Kurt Vonnegut’s writing
is full of this, taking something that's barely impossible and making it barely possible. The genre of Magical Realism can be this subtle, and Animist Realism fiction from Asia and Africa often does it, though there aren't a lot of it translated to English. But to me these scientific experiments are at the heart of speculative fiction, changing one thing about the world as we know it exploring the ramifications.
Which is why I've been catching up on The Laundry Files
novels. Charles Stross’s long running series is, at it’s heart, a workplace drama about an I.T. consultant dealing with a bureaucratic thicket that could only the the British civil service. The stories and novels are overflowing with sarcastic humor, which gives its more serious themes more bite than a pure satire would.
But it’s not just a workplace drama. There’s one thing different. In the world of The Laundry Files, there is a branch of mathematics that can turn reality ninety degrees, revealing tentacled horrors that hunger for human souls. Unfortunately, like how Isaac Newton and Gottfried Leibniz independently developed calculus, people are independently discovering this occult calculus. For most of history, this has been a limited problem because the theorems from beyond simply eat the brain of the experimental mathematician and then disappear back to the dimensions they came from. It has been a hard area to study.
But computers are really good at doing math, rapidly and efficiently. We’re building them into everything from cars to lightbulbs, and we’re connecting them together. We've given them the ability to see and act, and it’s all that The Laundry (the secret British agency for fighting the occult) can do to keep digital Lovecraftian breakouts from getting out of control.
Unspeakable ancient horrors are not a small thing, but the analogy is clear. Our extensive network of electronics can be hijacked to propagate evil intent. With technology this complex, even well-meaning people can cause things to go horribly wrong.
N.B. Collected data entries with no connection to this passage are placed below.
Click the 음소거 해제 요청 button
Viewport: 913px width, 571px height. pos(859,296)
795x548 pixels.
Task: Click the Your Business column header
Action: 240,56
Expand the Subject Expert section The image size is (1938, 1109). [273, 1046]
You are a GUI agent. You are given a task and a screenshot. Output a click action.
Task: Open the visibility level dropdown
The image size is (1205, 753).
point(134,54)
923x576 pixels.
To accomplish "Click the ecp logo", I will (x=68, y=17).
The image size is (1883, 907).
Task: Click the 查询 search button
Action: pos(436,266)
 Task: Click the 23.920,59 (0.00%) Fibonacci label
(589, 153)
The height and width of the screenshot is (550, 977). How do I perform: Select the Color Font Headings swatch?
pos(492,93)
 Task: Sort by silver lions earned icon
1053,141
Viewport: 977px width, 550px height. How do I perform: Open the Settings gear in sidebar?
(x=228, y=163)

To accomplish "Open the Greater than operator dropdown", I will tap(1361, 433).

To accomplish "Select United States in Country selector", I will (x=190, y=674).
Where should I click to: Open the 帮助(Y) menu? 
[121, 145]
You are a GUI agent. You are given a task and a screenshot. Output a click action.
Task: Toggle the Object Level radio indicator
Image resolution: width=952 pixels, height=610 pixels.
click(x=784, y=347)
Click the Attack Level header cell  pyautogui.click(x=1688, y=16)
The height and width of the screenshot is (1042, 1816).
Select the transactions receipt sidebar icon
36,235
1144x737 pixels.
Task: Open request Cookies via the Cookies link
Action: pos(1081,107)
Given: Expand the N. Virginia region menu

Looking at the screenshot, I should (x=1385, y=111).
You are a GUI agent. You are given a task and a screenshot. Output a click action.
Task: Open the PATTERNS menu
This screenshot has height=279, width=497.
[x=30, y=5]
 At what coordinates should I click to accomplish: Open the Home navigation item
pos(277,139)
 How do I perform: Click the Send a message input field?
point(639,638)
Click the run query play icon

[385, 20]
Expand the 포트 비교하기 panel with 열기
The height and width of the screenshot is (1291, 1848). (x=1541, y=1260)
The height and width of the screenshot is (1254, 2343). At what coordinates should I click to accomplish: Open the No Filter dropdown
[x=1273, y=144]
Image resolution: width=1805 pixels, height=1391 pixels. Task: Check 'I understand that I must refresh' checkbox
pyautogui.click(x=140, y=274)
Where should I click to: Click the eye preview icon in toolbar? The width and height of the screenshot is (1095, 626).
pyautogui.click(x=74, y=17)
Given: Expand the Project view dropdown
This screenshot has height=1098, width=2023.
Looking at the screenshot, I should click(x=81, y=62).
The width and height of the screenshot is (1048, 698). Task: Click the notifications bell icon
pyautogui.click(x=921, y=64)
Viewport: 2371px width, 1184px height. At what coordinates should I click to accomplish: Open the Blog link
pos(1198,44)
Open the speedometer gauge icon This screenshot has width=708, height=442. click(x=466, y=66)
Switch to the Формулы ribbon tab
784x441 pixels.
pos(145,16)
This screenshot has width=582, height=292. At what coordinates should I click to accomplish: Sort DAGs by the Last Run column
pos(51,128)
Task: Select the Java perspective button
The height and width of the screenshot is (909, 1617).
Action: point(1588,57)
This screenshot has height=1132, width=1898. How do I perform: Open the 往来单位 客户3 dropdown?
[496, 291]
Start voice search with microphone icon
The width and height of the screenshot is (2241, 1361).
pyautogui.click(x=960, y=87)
So it’s been fascinating to watch the Laundry Files stories unfold, starting with The Atrocity Archives
, first published in 2004 when computing power and networks were comparatively tiny, up to last year’s The Delirium Brief
where the power of computers, networking, and the possible evils summoned through them are massive, and possibly beyond our control, even if they can't summon demons.
Though each of The Laundry Files books has enough information to bring a reader up to speed, Stross’s books are best consumed in order, starting with The Atrocity Archives
, where one small change in the recipie of reality alters everything that comes after, particularly for one mid-level I.T. consultant.